[Data provided]
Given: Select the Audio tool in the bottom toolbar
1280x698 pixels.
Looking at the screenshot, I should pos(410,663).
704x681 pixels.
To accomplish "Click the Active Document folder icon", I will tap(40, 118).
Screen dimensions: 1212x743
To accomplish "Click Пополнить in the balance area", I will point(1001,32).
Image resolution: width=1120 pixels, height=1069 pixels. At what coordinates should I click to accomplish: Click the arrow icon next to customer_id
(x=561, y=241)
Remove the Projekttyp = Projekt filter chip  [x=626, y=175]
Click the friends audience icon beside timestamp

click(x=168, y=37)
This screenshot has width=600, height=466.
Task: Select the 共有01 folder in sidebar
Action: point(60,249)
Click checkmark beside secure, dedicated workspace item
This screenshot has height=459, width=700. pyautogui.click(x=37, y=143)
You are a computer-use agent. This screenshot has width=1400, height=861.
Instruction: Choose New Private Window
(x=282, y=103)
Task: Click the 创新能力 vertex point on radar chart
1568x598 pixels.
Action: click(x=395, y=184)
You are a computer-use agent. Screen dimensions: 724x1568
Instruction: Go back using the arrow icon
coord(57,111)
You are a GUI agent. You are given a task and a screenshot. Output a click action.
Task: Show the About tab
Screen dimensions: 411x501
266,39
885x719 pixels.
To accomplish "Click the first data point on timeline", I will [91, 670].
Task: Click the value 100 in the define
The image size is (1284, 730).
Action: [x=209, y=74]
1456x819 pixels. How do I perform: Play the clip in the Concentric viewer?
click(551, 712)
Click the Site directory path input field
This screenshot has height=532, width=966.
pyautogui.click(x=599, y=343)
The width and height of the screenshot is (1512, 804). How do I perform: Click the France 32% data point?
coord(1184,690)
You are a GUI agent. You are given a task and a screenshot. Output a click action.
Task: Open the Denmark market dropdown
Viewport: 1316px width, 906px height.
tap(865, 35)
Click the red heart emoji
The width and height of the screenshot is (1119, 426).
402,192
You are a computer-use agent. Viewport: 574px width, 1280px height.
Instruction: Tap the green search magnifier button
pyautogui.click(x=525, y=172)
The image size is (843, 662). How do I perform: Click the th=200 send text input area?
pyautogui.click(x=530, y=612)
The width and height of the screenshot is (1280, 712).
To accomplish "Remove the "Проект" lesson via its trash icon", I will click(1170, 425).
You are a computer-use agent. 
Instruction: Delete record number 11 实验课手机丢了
[/Data provided]
## What to work on
Look for the line with "The image size is (843, 662)." in the listing above. Print it and each later line exactly, ending with the last line.

## Result
The image size is (843, 662). How do I perform: Click the th=200 send text input area?
pyautogui.click(x=530, y=612)
The width and height of the screenshot is (1280, 712).
To accomplish "Remove the "Проект" lesson via its trash icon", I will click(1170, 425).
You are a computer-use agent. 
Instruction: Delete record number 11 实验课手机丢了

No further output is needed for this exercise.